∆ABC is reflected about the line y = -x to give ∆A'B'C' with vertices A'(-1, 1), B'(-2, -1), C(-1, 0). What are the vertices of ∆ABC? A(1, -1), B(-1, -2), C(0, -1)A(-1, 1), B(1, 2), C(0, 1) A(-1, -1), B(-2, -1), C(-1, 0) A(1, 1), B(2, -1), C(1, 0)A(1, 2), B(-1, 1), C(0, 1)

Hi there!
Reflections across the line y = -x always go by the rule (-y, -x). We can use this rule to get our answer here. We are given the aftermath of the reflection coordinates, which are A'(-1, 1), B'(-2, -1), and C'(-1, 0).
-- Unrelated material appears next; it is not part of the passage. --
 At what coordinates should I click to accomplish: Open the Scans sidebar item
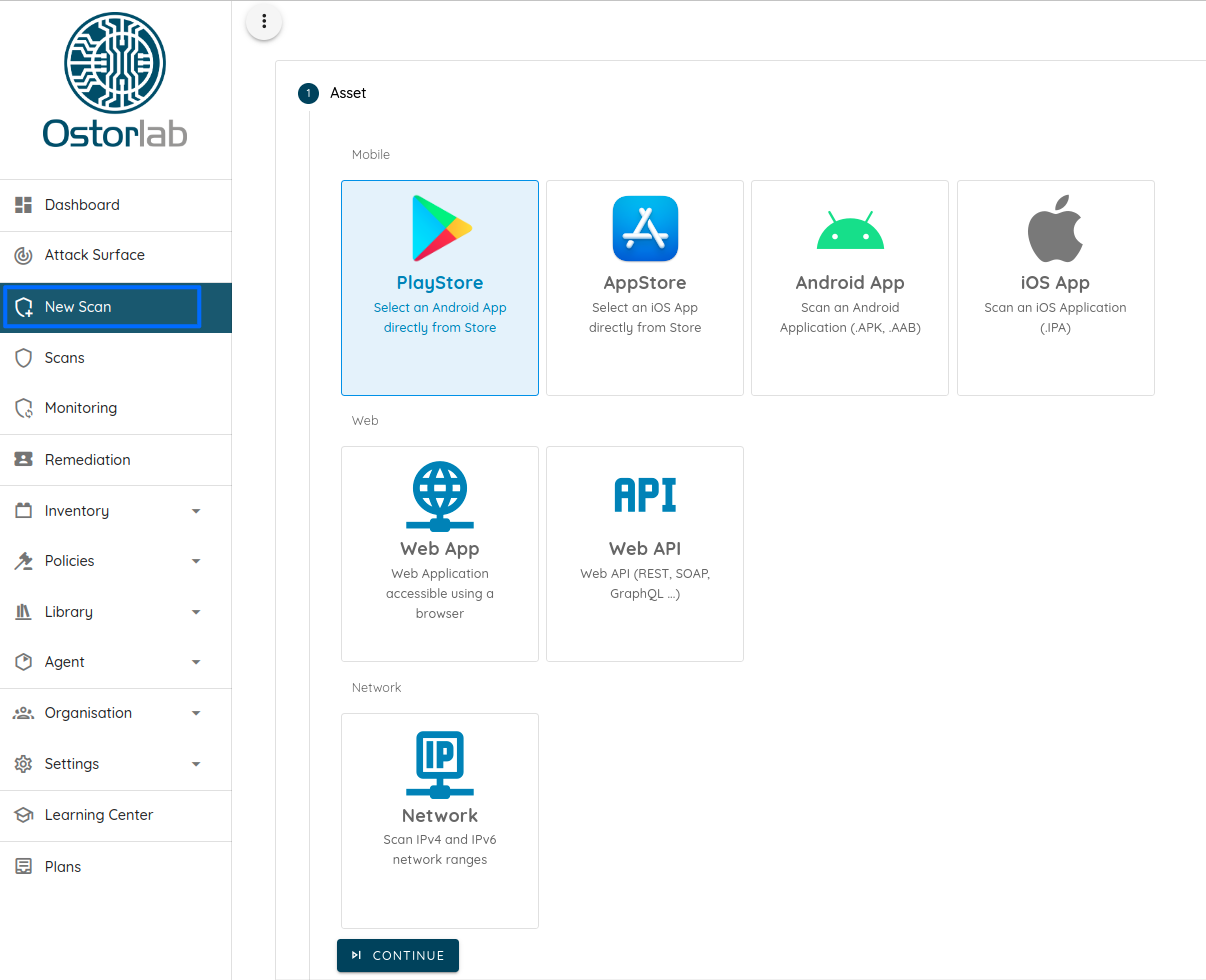pos(65,358)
All we have to do now is switch up the coordinate values and multiply them by -1. Here is the work - 
A'(-1, 1) => (1, -1) => x -1 => A(-1, 1)
B'(-2, -1) => (-1, -2) => x -1 => B(1, 2)
C'(-1, 0) => (0, -1) => x -1 => C(0, 1)
Therefore, the coordinates of Triangle ABC are A(-1, 1); B(1, 2); C(0,1). Hope this helped and have a phenomenal day!